■ **Assignment**: Please continue the news story about parents' worries over children's respiratory illnesses, picking up after its last sentence, and leave the listing that follows it untouched.

■ **Given text**:
NEW YORK -- A surge of respiratory illnesses among children in China is swamping hospitals, and here in the Tri-State Area it has some parents asking pediatricians what they need to be doing to protect their families.
"I feel like respiratory illnesses are always going around, you know? When winter comes, it's like, buckle up," said Upper West Side resident Kate Pallardy.
A seasonal spike in sickness is welcome to Pallardy's world. Everyone has been ill, she says, from her daughter, Goldie, to her 12-year-old son, Anders.
As he ran around a park on Tuesday, he's better now after recently coming down with something.
"I think got the flu, a cold, all kinds of sicknesses," Anders said.
"It's already started and I think once you start Thanksgiving, it just keeps rolling," Pallardy said.
"We are seeing increased respiratory illnesses right now, both adults and children, and that's expected with the winter season and holidays," said Dr. Vino Palli, CEO of Mi Doctor Health.
What Palli told CBS New York is different this season. Some New York City parents are worried about news from China, where hospitals are swamped with kids diagnosed with pneumonia and other respiratory infections.
"Parents are asking questions about the situation in China," Palli said. "We don't need to panic right now based on what we know, but we definitely need to be more vigilant and there's a lot of surveillance being done by the CDC and our scientists at different university hospitals, looking at the current situation in China and, of course, if something crops up we're going to take a look at it."

■ **Data extract**:
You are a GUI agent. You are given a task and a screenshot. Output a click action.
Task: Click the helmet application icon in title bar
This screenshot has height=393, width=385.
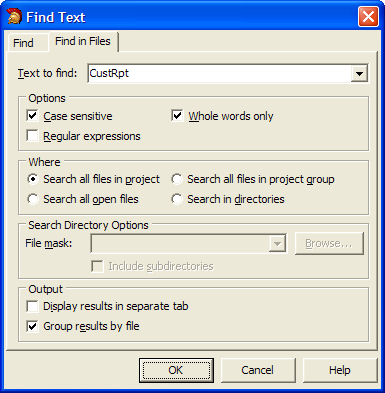pos(14,17)
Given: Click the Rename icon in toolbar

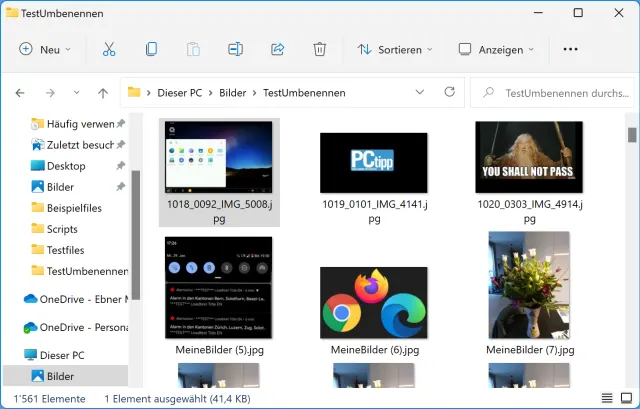Looking at the screenshot, I should 235,49.
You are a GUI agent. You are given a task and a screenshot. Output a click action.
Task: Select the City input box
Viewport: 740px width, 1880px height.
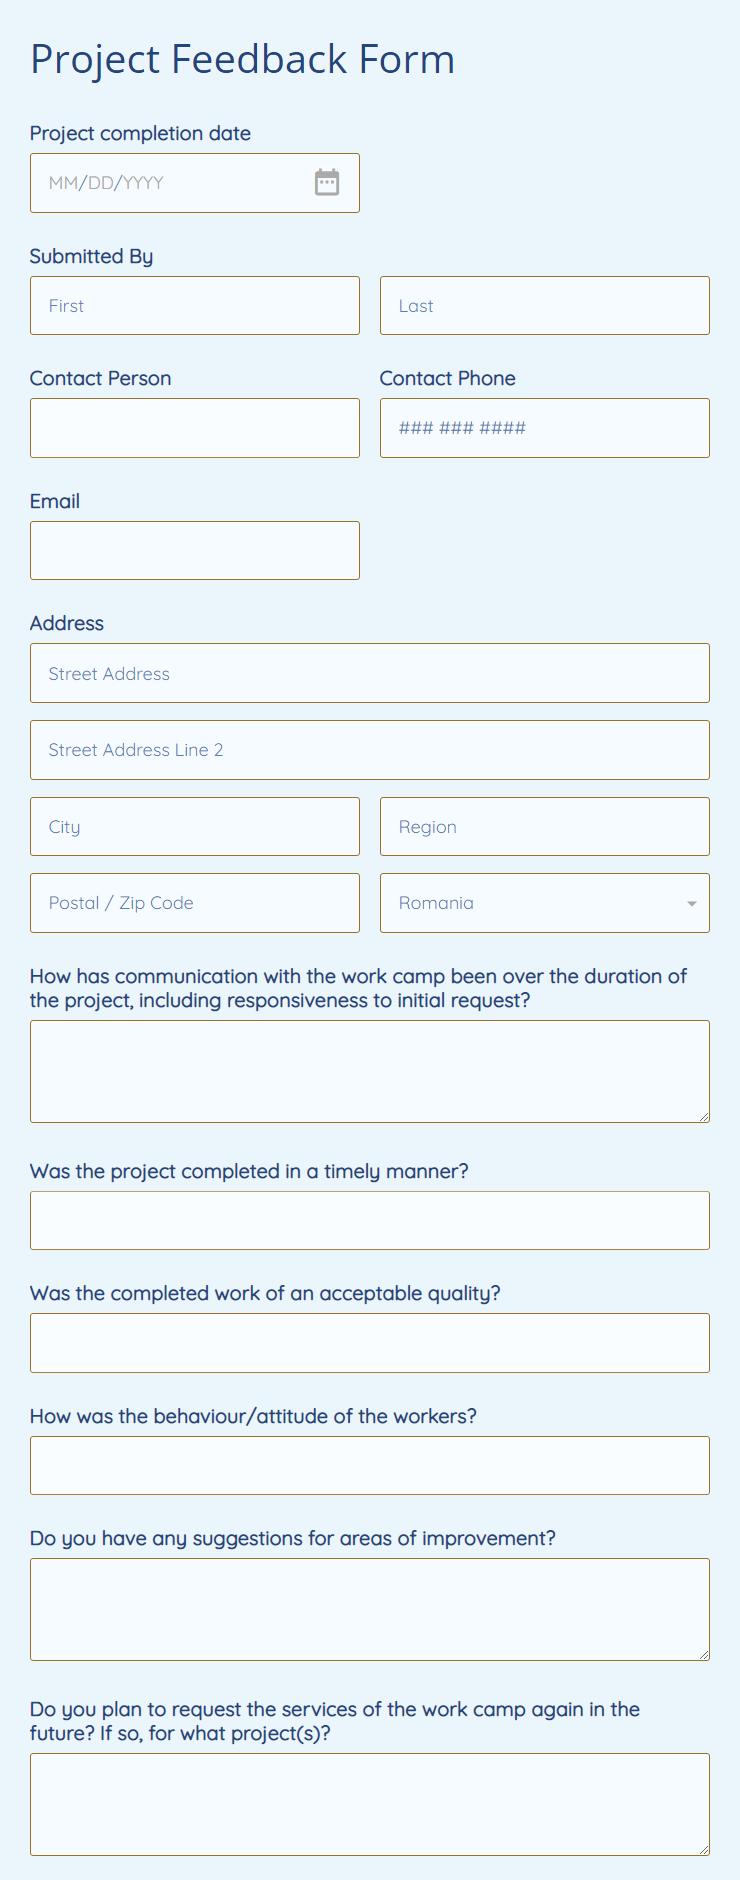(x=194, y=827)
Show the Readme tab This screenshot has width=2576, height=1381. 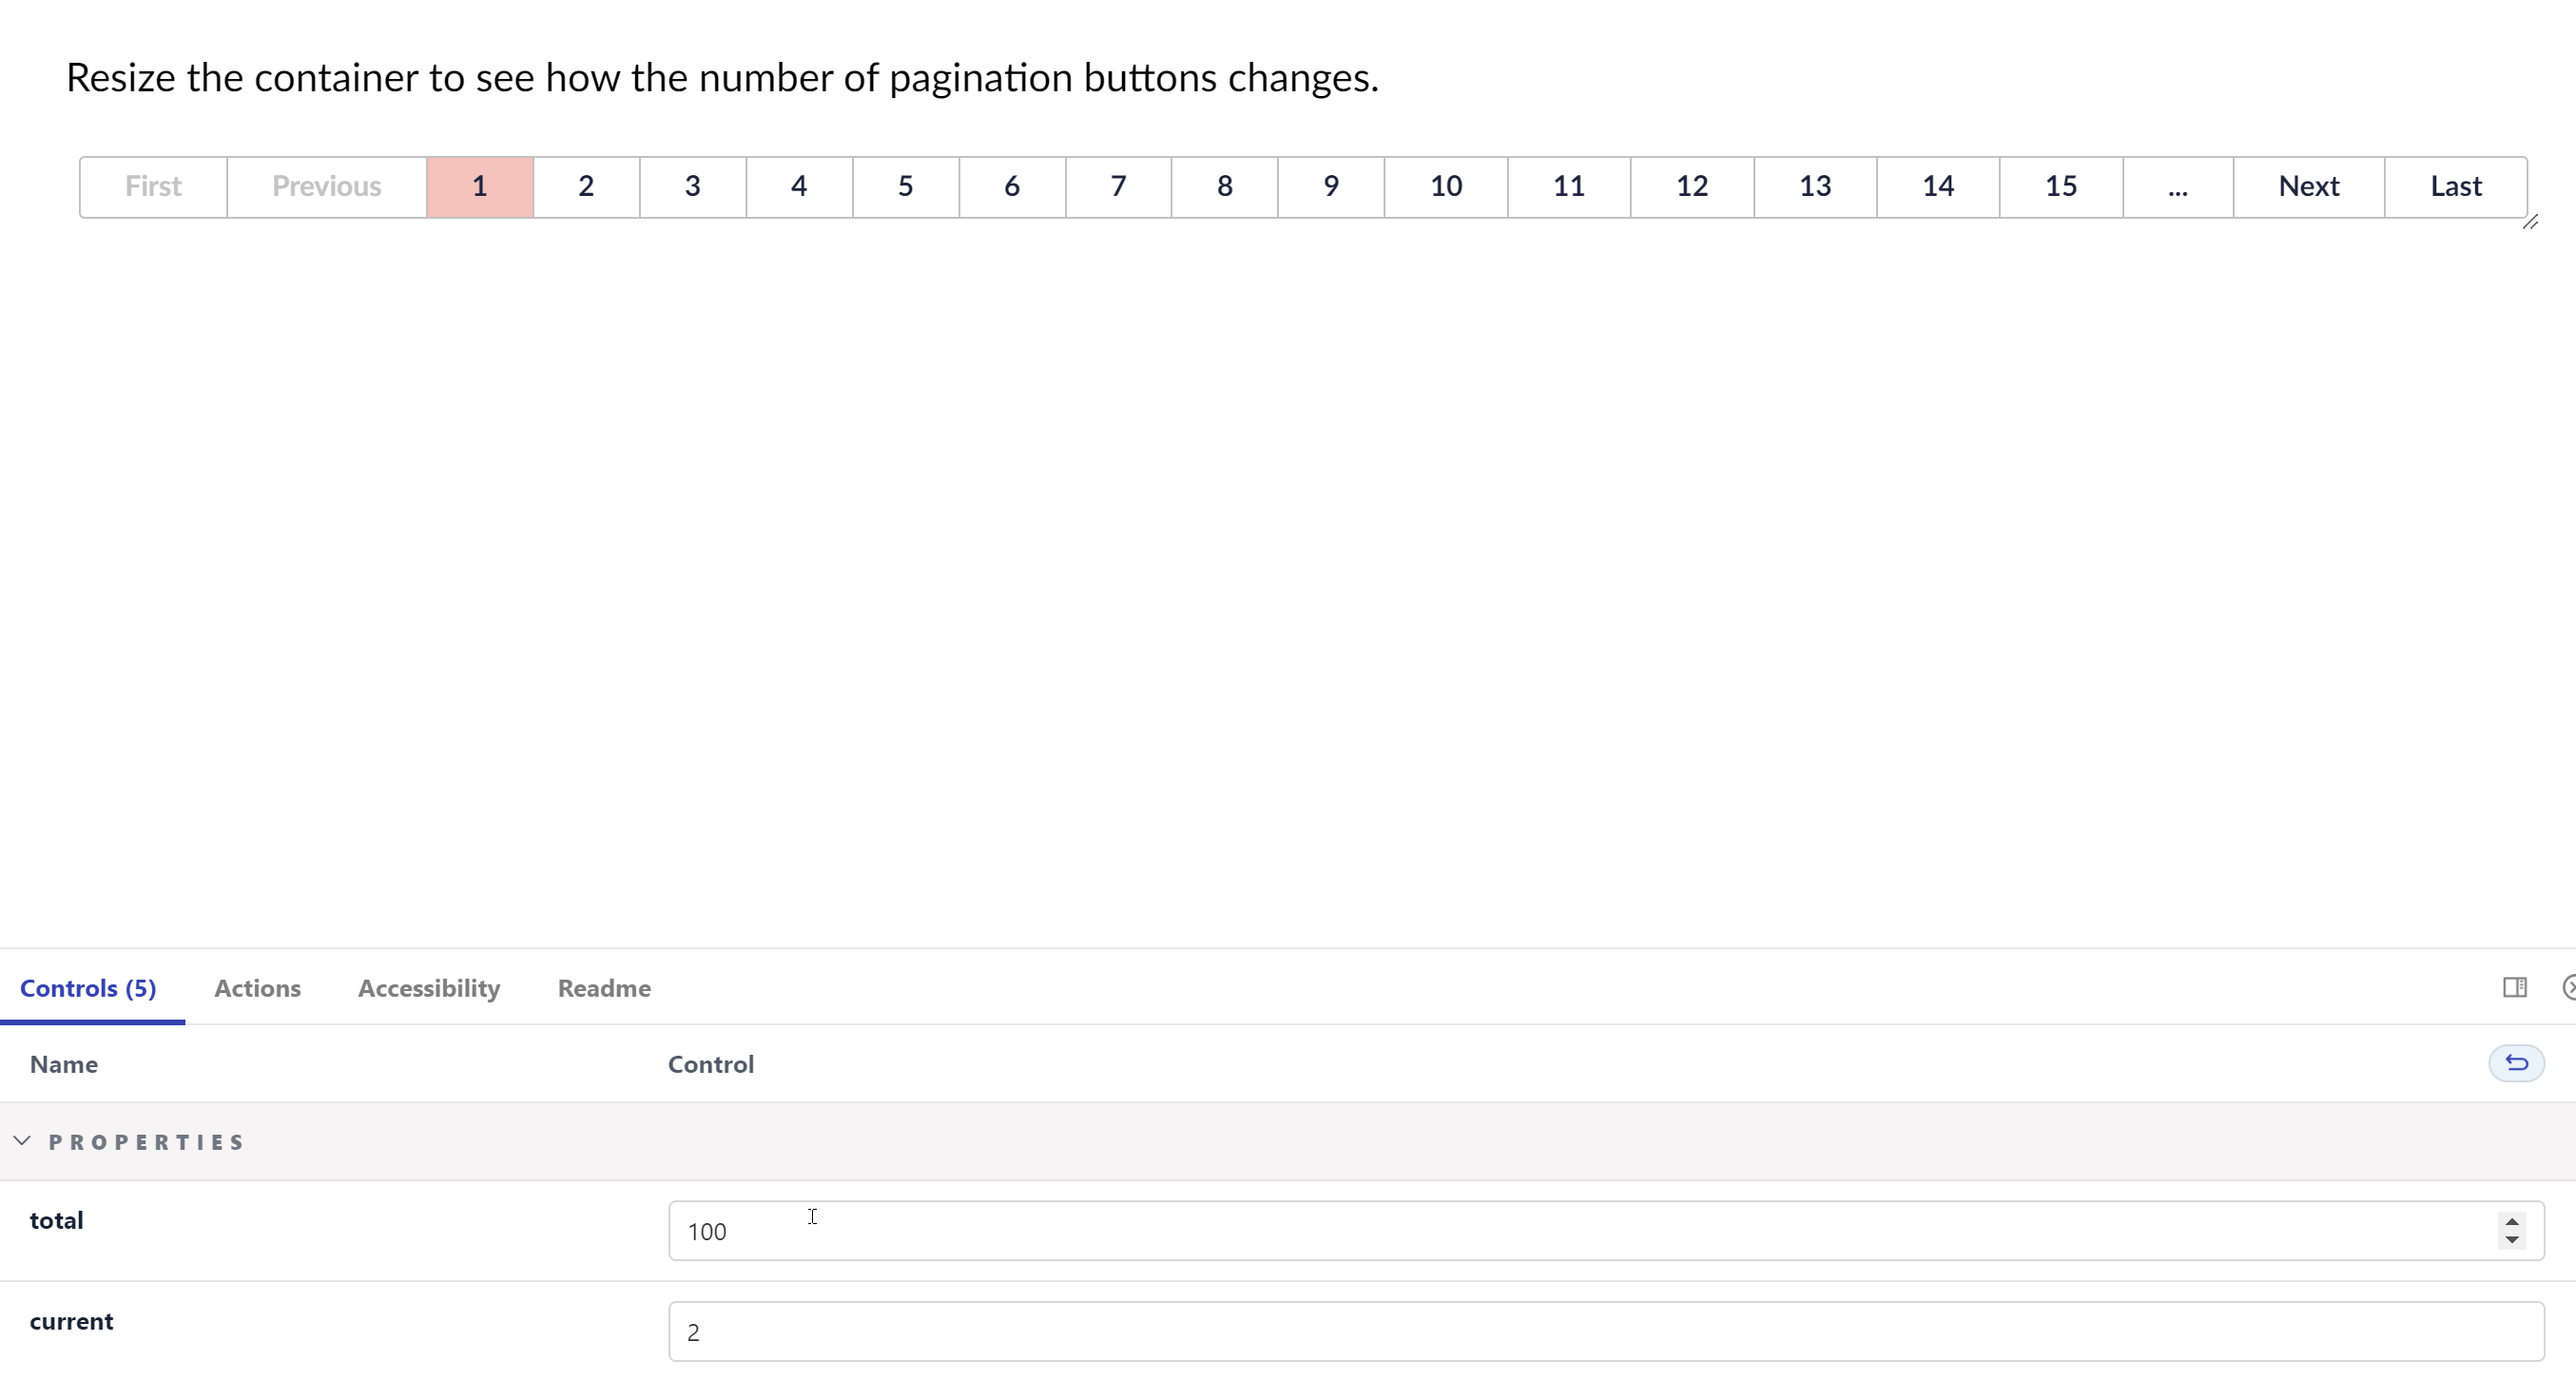click(604, 988)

■ **Task output**:
Doctors say always a good idea are the proven medications and measures, including wearing masks, frequent handwashing, and proper ventilation.
"Especially when you're in a setting where you're exposed to these infections, it's not a bad idea to wear a mask, cracking a window or doing things outdoors," Palli said, "and If you are having symptoms, stay home. And if you're getting sicker, talk to your doctor, get tested, get treated before heading out to your family for the holidays."
This time in China, research indicates children are getting sick with known pathogens. Children there may be extra vulnerable because widespread masking and lockdowns during the pandemic shielded them from infections.
Pallardy said she'll live by some simple rules.
"Eat healthy, be outside, get fresh air," she said.
She said using common sense and knowing the right precautions should pull her family through the holidays with good health intact.
Experts say the wave of sickness currently in China is reminiscent of what happened after U.S. pandemic lockdowns ended.